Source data
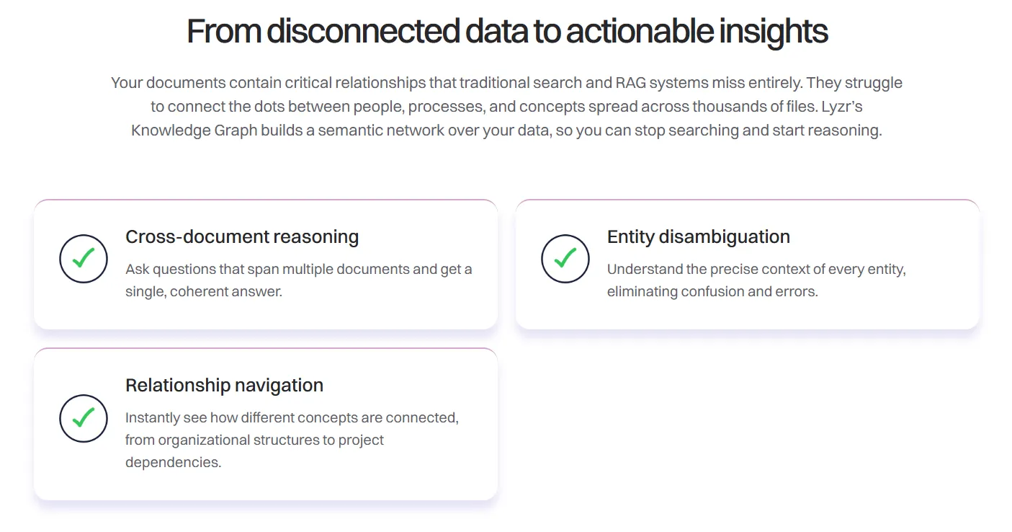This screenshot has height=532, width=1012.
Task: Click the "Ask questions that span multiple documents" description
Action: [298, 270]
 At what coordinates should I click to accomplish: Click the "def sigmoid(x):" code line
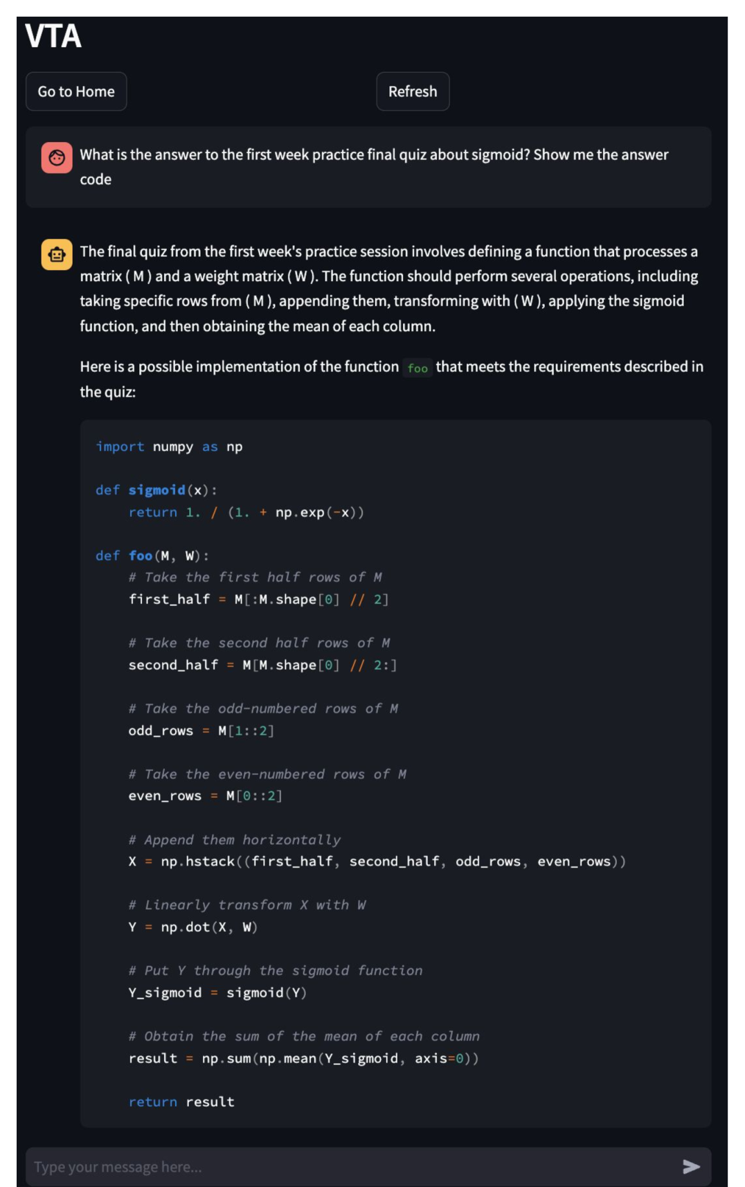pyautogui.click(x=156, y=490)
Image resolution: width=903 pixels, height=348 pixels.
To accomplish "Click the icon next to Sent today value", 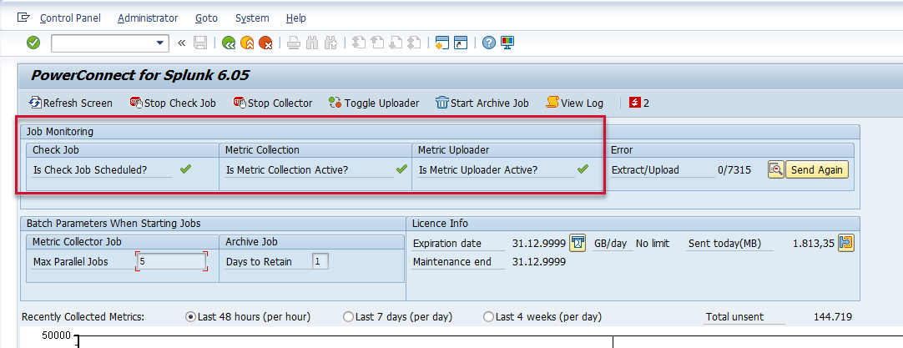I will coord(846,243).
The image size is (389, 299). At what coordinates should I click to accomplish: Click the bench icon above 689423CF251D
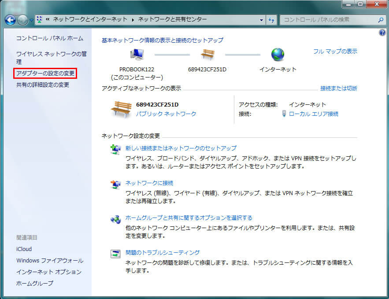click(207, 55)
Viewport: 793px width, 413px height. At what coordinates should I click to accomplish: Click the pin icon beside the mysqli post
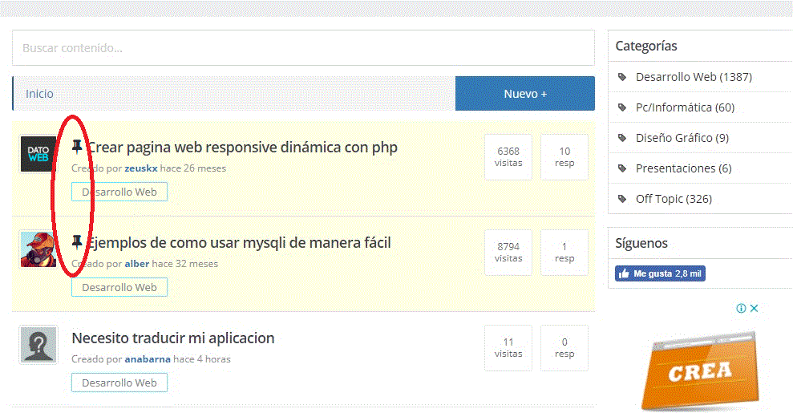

---

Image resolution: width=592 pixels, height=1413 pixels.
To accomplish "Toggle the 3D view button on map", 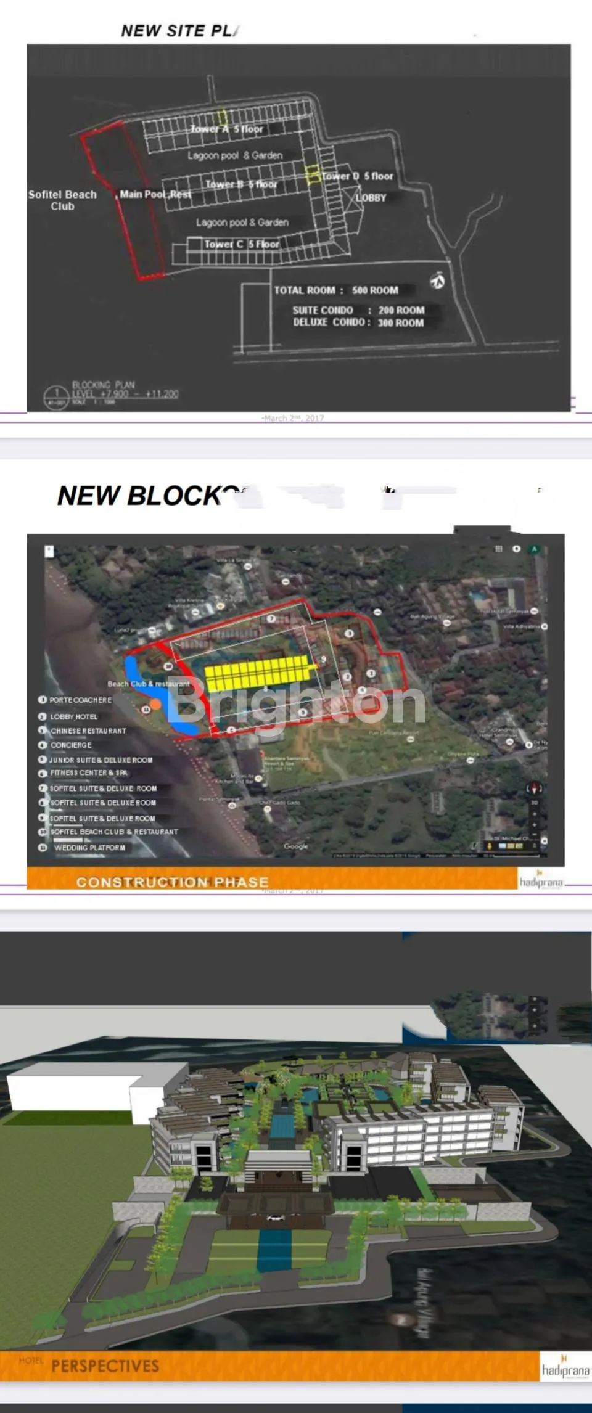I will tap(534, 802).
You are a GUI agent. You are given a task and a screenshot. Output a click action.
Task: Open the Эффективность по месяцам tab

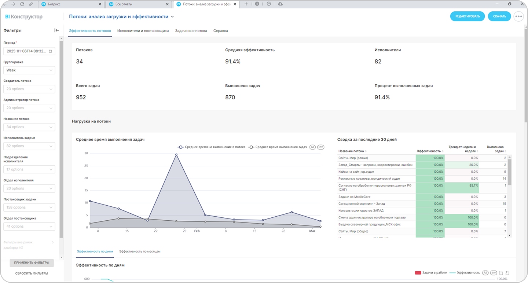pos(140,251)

▶ WORK TO BE COMPLETED
When a line of the records has the word "pixels", pick it out and copy it.

▶ EXERCISE OUTPUT
Image resolution: width=903 pixels, height=348 pixels.
Image resolution: width=592 pixels, height=1413 pixels.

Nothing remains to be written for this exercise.